Locomotion over a washboard Sui, Yi

Abstract

The purpose of this thesis is to study the problem when a microorganism swims very close to a shaped boundary. In this problem, we model the swimmer to be a two-dimensional, infinite periodic waving sheet. For simplicity, we only consider the case where the fluid between the swimmer and the washboard is Newtonian and incompressible. We assume that the swimmer propagates waves along its body and propels itself in the opposite direction. We consider two cases in our swimming sheet problem and the lubrication approximation is applied for both cases. In the first case, the swimmer has a known fixed shape. Various values of wavenumber, amplitude of the restoring force and amplitude of the topography were considered.
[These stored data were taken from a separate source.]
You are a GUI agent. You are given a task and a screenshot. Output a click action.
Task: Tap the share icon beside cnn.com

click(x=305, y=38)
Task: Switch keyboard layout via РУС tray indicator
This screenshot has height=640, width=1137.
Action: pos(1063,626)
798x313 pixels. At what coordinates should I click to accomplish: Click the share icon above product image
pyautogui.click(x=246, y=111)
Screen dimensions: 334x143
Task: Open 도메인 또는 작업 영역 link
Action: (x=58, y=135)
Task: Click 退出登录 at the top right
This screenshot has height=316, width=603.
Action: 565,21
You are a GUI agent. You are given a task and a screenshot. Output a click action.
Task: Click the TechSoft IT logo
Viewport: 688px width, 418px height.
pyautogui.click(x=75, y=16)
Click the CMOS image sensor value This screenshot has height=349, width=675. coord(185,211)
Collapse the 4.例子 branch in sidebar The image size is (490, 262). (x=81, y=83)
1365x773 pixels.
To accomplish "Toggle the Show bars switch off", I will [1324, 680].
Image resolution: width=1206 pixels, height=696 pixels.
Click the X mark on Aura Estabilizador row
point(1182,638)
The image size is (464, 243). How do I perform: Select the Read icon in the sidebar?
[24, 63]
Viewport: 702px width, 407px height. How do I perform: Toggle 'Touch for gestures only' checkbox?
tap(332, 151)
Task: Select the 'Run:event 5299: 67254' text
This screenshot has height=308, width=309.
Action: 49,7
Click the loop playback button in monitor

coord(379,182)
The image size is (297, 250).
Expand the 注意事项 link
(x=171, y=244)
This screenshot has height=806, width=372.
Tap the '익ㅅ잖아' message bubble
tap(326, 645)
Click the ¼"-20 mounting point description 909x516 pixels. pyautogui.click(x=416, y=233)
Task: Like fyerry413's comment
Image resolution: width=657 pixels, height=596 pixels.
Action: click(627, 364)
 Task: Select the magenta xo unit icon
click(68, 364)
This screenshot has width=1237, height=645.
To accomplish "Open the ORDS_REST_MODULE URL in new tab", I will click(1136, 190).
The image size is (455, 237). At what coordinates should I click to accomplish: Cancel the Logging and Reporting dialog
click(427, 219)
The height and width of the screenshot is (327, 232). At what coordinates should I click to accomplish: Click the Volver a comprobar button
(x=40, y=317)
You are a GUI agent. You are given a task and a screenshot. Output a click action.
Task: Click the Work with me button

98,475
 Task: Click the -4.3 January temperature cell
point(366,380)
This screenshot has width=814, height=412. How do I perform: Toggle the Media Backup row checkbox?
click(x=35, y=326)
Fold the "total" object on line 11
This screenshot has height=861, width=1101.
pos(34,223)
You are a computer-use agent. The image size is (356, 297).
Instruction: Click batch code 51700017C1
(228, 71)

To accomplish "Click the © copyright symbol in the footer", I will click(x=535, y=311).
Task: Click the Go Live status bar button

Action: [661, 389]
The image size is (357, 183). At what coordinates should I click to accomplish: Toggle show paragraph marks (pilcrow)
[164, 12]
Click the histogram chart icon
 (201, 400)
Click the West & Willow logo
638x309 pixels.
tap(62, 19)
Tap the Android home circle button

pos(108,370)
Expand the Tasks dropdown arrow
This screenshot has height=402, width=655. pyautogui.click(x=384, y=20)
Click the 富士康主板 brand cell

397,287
We found the instantaneous swimming speed behaved quite differently as the wavenumber was varied. The direction of the swimmer was also found to depend on the amplitude of the restoring force. We also found some impact of the topographic amplitude on the relationship between average swimming speed and the wavenumber. We extended the cosine wave shaped washboard to be a more general shape and observed how it affected the swimming behaviour. In the second case, the swimmer is assumed to be elastic. We were interested to see how different values of wavenumber, stiffness and amplitude of the restoring force could change the swimming behaviour. With normalized stiffness and wavenumber, we found the swimmer remained in a periodic state with small forcing amplitude. While the swimmer reached a steady state with unit swimming speed for high forcing amplitude. However, for other values of stiffness and wavenumber, we found the swimmer's swimming behaviour was very different.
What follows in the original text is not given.